## What the exercise asks
Set the rows below into a numbered list. Begin with the first row, stop after the row that contains "Sitemap (255, 2138)", and leave out any blank lines.

-- START --

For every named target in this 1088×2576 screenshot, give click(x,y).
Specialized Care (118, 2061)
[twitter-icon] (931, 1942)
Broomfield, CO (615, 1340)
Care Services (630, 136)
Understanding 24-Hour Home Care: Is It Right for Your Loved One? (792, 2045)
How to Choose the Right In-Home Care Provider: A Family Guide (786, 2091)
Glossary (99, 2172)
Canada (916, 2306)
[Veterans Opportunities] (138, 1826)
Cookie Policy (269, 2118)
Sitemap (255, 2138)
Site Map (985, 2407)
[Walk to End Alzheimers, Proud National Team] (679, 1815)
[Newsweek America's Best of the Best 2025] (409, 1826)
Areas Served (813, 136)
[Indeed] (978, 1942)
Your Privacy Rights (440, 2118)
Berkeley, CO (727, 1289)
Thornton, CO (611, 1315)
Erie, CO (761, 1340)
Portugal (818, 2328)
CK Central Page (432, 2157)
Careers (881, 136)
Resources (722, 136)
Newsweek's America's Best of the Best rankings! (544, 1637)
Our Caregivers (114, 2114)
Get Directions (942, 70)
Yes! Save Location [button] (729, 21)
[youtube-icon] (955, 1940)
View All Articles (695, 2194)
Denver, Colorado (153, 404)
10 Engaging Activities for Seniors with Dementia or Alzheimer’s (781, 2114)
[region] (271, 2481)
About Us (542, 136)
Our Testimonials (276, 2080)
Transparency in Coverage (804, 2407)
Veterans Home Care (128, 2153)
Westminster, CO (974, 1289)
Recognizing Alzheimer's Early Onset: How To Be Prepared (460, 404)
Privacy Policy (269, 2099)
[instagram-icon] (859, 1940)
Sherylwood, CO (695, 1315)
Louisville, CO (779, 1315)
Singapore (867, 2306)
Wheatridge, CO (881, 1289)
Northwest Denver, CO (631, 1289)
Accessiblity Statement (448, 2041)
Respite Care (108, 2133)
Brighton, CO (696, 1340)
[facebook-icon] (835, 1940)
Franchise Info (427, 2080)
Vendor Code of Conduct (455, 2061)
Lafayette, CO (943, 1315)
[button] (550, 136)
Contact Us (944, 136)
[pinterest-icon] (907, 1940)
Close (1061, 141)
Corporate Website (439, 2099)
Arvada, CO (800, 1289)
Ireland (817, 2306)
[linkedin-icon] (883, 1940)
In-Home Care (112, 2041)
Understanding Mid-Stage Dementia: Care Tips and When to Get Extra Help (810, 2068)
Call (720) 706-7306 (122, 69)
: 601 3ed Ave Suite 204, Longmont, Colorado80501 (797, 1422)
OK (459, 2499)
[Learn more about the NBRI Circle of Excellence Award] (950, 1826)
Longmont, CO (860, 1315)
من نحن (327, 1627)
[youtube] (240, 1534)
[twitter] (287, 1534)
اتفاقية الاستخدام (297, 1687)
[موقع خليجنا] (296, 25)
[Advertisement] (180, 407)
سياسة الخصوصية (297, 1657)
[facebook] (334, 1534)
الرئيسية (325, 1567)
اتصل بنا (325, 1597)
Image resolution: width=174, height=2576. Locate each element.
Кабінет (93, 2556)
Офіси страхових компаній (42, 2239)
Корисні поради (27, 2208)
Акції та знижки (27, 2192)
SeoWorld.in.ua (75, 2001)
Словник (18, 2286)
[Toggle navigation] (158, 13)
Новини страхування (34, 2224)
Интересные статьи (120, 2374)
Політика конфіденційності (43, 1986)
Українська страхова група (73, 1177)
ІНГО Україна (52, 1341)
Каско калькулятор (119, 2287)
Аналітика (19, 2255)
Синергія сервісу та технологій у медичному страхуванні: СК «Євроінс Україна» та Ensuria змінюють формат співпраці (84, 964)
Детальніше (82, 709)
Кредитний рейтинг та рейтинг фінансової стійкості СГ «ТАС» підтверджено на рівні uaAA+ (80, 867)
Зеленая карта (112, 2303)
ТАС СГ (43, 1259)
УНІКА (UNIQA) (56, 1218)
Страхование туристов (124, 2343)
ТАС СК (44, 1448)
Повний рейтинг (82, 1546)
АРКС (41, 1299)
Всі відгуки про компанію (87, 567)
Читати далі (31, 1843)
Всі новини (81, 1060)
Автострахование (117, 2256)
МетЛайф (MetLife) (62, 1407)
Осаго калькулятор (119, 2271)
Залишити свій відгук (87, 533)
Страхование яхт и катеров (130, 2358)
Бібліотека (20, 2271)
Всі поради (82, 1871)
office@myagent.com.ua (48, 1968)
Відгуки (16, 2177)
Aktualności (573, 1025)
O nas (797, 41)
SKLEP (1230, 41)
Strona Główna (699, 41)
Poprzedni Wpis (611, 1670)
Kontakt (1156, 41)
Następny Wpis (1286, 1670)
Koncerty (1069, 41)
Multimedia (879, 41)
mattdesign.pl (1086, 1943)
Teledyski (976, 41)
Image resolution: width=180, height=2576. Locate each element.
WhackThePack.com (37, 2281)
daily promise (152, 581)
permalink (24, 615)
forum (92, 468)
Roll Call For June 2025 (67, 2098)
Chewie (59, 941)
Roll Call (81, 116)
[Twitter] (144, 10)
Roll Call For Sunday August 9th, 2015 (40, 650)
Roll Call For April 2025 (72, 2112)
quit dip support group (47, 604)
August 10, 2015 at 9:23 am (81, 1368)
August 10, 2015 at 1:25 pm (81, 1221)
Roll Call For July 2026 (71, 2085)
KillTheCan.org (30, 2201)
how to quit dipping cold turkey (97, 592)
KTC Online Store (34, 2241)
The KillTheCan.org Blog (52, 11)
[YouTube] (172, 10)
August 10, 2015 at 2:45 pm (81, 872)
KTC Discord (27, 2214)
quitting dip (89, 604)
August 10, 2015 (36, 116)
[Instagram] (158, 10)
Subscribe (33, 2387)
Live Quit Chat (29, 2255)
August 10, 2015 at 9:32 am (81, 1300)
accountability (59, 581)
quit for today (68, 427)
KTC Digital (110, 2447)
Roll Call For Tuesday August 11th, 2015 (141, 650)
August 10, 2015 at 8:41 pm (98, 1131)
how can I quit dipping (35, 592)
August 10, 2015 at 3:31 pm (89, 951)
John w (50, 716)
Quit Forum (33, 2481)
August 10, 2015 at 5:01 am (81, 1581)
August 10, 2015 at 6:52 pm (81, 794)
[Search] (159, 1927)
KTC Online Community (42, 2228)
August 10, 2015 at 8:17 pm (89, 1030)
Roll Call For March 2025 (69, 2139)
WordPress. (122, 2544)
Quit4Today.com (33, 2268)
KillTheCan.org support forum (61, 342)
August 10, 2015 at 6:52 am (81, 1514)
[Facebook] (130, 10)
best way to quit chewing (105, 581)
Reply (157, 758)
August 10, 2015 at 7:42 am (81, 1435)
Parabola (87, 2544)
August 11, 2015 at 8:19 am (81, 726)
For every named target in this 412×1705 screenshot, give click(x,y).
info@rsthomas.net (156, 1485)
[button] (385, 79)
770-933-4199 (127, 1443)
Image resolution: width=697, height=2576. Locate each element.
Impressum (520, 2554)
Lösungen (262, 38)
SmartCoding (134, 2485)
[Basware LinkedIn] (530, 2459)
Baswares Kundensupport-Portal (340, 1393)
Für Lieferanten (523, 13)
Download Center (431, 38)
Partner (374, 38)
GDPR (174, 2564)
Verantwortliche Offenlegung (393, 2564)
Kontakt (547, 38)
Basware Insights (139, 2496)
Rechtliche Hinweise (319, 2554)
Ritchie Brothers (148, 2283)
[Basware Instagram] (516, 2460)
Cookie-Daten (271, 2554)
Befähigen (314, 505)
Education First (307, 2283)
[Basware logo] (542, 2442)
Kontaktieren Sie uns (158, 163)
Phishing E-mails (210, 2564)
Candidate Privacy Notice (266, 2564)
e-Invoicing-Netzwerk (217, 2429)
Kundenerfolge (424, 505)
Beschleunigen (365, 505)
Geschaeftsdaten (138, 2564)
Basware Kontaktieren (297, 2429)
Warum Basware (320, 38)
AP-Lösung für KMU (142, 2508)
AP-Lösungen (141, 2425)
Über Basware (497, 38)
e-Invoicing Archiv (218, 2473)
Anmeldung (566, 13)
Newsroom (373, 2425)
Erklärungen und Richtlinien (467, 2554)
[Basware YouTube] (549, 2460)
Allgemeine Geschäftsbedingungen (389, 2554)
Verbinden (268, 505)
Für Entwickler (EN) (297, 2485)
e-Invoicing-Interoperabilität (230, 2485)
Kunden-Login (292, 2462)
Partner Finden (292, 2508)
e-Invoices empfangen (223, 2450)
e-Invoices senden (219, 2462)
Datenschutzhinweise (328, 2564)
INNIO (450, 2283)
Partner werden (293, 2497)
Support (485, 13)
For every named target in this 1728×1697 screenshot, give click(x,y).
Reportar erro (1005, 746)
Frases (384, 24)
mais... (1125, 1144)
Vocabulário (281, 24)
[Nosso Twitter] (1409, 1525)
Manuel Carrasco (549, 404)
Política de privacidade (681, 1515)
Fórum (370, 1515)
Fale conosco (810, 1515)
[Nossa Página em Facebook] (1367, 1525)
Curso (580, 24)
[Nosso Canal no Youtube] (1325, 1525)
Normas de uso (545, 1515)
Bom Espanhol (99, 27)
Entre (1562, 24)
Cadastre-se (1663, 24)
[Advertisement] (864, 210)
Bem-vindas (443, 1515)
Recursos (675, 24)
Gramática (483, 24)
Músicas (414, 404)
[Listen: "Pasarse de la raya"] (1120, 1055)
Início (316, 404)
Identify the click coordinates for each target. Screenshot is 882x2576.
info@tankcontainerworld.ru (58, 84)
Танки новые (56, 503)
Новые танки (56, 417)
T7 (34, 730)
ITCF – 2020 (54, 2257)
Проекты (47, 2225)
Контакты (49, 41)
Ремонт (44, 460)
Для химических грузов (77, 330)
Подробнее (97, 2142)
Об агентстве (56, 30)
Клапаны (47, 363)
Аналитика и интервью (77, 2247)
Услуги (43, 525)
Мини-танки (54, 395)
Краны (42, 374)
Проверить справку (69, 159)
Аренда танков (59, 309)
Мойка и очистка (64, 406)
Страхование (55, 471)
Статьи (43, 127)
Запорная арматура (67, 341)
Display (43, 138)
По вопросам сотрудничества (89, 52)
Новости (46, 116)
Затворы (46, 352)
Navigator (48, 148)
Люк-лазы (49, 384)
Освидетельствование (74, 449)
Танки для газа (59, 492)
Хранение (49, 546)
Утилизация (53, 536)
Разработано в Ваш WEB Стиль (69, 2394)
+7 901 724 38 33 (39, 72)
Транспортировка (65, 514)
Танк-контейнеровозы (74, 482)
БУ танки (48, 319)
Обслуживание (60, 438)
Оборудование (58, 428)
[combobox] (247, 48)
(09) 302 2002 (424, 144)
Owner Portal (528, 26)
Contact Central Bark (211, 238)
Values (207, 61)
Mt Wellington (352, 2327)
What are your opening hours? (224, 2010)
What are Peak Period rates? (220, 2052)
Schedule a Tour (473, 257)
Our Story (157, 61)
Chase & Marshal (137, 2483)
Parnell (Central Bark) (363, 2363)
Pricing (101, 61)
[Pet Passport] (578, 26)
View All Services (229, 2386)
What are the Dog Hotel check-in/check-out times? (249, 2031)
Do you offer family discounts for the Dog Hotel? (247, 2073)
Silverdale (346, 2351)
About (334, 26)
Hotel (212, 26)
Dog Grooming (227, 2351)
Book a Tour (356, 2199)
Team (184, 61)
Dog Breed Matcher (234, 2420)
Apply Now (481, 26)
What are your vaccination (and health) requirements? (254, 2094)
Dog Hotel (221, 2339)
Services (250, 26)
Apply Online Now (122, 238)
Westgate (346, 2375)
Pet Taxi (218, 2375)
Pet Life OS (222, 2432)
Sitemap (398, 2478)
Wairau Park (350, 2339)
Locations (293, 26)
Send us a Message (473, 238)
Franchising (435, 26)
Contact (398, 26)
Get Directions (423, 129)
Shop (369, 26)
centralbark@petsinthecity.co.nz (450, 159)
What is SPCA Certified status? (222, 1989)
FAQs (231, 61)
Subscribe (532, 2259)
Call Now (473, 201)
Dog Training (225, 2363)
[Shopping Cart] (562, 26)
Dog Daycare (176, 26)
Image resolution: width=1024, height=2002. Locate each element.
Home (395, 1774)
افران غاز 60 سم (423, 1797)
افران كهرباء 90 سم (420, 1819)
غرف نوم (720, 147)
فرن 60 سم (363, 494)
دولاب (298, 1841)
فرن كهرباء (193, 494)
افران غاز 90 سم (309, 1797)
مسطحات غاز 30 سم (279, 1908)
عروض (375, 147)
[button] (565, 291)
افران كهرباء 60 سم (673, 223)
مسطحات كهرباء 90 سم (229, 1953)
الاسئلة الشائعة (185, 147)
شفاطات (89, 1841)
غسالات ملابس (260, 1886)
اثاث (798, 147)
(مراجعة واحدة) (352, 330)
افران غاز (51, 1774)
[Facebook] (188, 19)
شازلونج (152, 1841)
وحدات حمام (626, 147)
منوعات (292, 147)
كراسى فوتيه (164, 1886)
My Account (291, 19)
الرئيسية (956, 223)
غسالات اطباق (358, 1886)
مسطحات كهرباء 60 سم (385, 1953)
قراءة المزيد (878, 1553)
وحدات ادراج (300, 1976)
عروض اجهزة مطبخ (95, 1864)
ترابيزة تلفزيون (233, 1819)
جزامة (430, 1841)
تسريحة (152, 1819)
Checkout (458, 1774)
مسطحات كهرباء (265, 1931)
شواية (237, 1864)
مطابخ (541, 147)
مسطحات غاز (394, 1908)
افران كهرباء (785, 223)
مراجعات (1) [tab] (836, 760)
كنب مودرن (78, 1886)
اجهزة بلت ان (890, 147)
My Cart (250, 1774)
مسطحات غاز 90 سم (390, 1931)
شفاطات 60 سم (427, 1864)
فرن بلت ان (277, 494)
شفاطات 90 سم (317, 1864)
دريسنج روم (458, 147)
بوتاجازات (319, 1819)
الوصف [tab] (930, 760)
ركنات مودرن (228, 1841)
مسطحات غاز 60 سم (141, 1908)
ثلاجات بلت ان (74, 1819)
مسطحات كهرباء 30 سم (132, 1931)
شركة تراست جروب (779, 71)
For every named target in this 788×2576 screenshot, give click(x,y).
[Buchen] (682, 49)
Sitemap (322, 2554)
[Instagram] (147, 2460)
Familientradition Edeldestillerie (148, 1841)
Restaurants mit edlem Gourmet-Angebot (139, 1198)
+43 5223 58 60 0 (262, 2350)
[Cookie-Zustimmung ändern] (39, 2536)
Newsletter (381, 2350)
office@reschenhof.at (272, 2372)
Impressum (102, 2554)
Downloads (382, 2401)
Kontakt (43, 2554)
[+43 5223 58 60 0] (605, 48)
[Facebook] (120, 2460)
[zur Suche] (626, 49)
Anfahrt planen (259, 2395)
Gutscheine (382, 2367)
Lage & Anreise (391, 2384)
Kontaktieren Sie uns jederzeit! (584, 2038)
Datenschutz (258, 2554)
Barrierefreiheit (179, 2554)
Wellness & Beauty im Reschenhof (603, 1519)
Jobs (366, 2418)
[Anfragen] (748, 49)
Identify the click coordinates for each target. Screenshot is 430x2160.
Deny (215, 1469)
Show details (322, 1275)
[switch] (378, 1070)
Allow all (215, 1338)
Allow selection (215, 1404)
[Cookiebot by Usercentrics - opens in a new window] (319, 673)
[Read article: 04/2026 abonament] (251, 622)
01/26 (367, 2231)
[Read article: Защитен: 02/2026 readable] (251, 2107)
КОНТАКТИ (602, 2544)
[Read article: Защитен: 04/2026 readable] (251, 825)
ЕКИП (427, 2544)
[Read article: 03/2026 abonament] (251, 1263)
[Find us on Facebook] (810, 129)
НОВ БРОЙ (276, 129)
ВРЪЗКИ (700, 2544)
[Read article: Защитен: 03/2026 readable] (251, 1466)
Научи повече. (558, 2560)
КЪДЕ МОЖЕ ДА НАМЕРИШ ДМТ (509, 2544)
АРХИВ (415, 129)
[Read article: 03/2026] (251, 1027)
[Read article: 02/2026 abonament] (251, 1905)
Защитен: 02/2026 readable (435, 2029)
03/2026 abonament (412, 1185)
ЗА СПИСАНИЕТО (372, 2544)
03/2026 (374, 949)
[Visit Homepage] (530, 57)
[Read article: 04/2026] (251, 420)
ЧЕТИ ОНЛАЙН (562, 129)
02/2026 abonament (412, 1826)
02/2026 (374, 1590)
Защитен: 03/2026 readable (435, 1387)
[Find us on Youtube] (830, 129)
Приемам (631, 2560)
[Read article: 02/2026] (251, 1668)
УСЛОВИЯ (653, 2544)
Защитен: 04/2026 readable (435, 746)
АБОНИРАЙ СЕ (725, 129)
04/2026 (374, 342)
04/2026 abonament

-- END --

## Response
1. For every named target in this 1088×2576 screenshot, give click(x,y).
2. Specialized Care (118, 2061)
3. [twitter-icon] (931, 1942)
4. Broomfield, CO (615, 1340)
5. Care Services (630, 136)
6. Understanding 24-Hour Home Care: Is It Right for Your Loved One? (792, 2045)
7. How to Choose the Right In-Home Care Provider: A Family Guide (786, 2091)
8. Glossary (99, 2172)
9. Canada (916, 2306)
10. [Veterans Opportunities] (138, 1826)
11. Cookie Policy (269, 2118)
12. Sitemap (255, 2138)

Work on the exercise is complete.